Dobutamine inhibits phorbol-myristate-acetate-induced activation of nuclear factor-kappaB in human T lymphocytes in vitro.

Adrenergic drugs are often used for hemodynamic support of cardiac output and vasomotor tone in critically ill patients. Recent evidence shows that the administration of these vasoactive drugs may affect cytokine release and could influence the inflammatory response. However, the mechanism of this immunomodulatory effect remains unknown. The nuclear transcription factor-kappaB (NF-kappaB) regulates the expression of many cytokines and plays a central role in the immune response.
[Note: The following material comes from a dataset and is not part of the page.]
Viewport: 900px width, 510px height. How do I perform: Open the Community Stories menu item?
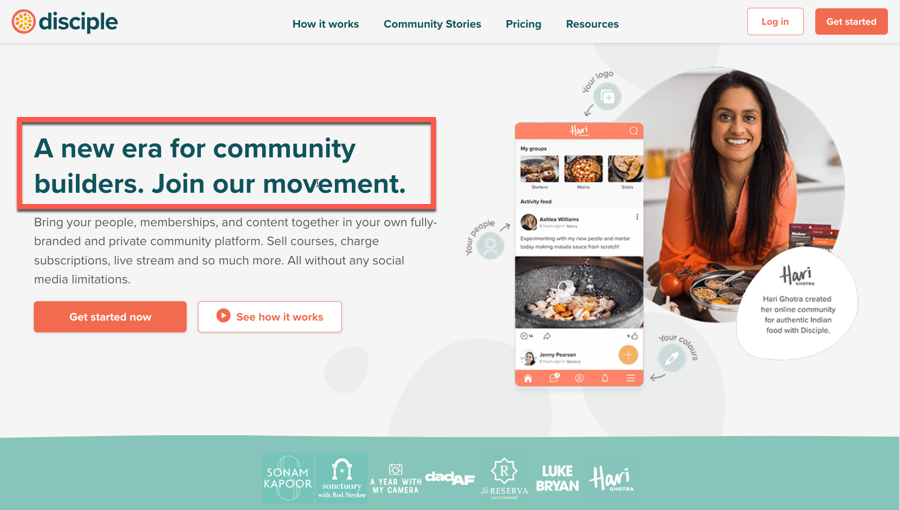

Therefore, we examined the effects of various adrenergic drugs (dobutamine, xamoterol, clenbuterol, epinephrine, norepinephrine, and phenylephrine) on the activation of NF-kappaB, on the NF-kappaB-driven reporter gene activity, and on the expression of the NF-kappaB target gene interleukin (IL)-8. In addition, we quantified the amount of the NF-kappaB inhibitors IkappaBalpha and IL-10. Here we report that dobutamine inhibited the activation of NF-kappaB in primary human CD3(+) T lymphocytes. Suppression of NF-kappaB involved the stabilization of its inhibitor, IkappaBalpha. The effect appears to be beta(2)-receptor specific, because beta(1)-adrenergic and alpha-adrenergic substances (i.e., xamoterol, epinephrine, norepinephrine, and phenylephrine) did not affect NF-kappaB activation and because dobutamine-mediated inhibition of NF-kappaB could be prevented by a specific beta(2)-antagonist. Our results demonstrate that dobutamine is a potent and specific inhibitor of NF-kappaB, and they thus provide a possible molecular mechanism for the immunomodulation associated with beta-adrenergic therapy.